Saturday, September 22, 2012

Honey Harvest 2012

Today, we completed our first honey harvest and over-all it was quite successful! Yesterday, we set everything up so we were ready to begin extracting first thing in the morning. We rented an extractor this harvest from our local bee farm Walk About Acres. We would HIGHLY recommend anyone who is needing any equipment or just advice to check out their website or give them a call. Below, is a pictorial summary of our day. Though we only had one super to harvest from one hive, we still gleamed ~15 lbs of honey!  Not bad for our first season (with a drought none-the-less).

The "work shop." We set up shop in the corner of my dad's repair shop. You can see all the equipment we used in the above pic.

 Capped honey frames



Uncapping the honey. The knife you use is thermostatically heated thus the wax cappings simply melt off into the uncapping tub below.


After the frames are free of all cappings, you place them in an "extractor." By cranking a handle the frames spin around and centrifugal force causes the honey to spin out onto the sides of the extractor. Thus sliding down to a valve we open and drain into a mess screen where we drain the honey from any remaining wax pieces.



 The extractor. We hope to own one of our own before our next harvest (hopefully this spring!)

 Little Robert wanted in on the action too!

The wax cappings. These cappings are what we cut from the frames above. They melted into this uncapping tub where they fell onto a screen and any honey that clung to the cappings drained into the tub below.


The honey!  We chose honey bears as our bottles this year. We bottled a total of 13 1/2 12 oz bears

BEE SPITTLE!!!

Saturday, September 15, 2012

Next weekend!

After another inspection earlier this morning, we have decided to go ahead and schedule our first, honey harvest for next Saturday (Sept 22).
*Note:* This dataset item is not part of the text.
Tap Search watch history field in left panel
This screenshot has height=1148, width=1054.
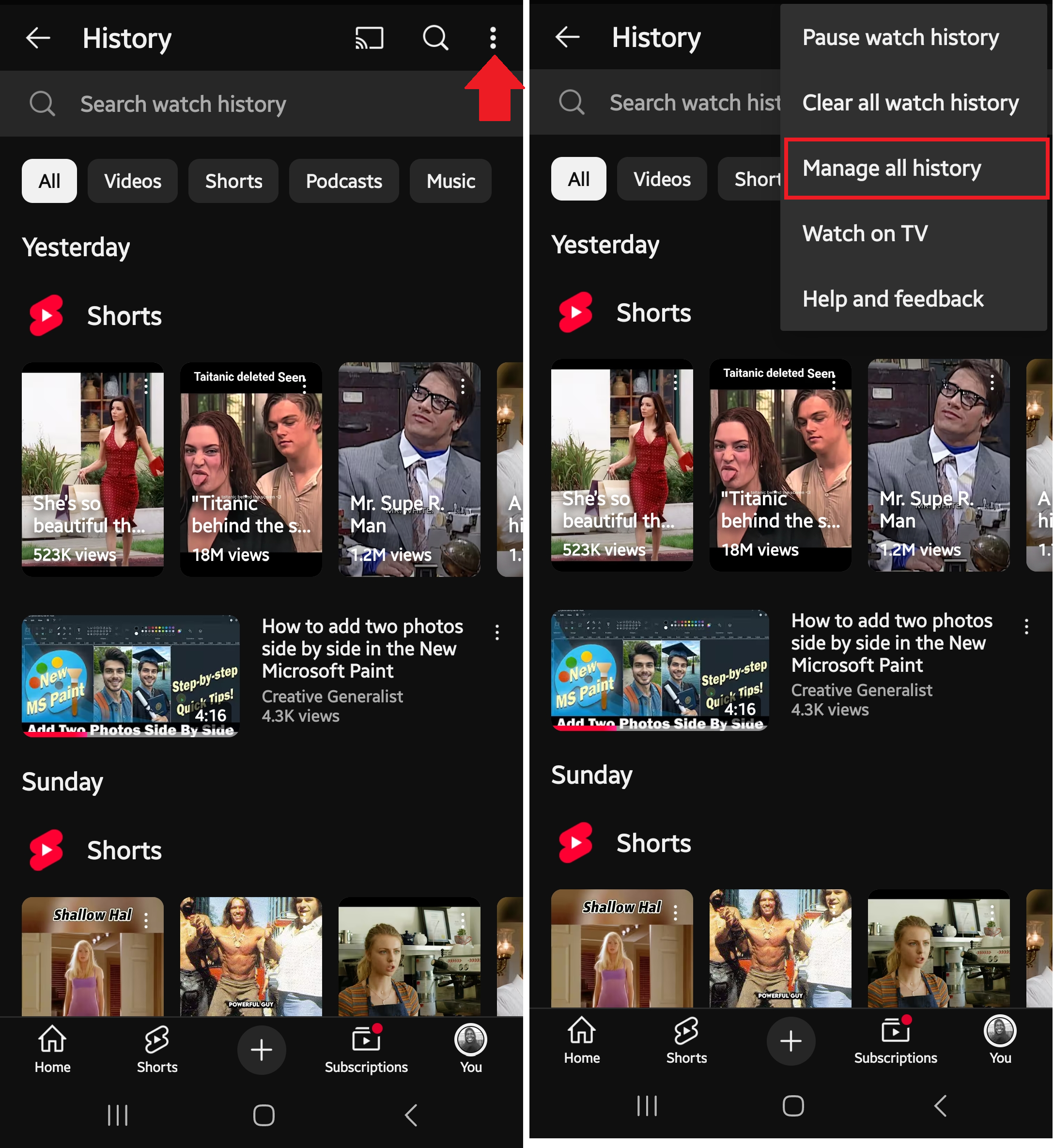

We have an extractor on hold to rent and all our materials ready--at least we are hoping so!  Will probably spend the week looking through materials on harvesting honey, watching informative DVDs/YouTube videos and just familiarizing ourselves with the entire process.

We sampled a little of the honey from some sections of comb today and it was DELICIOUS! Wish us luck and we promise to provide update with photos of the entire process as soon as we can.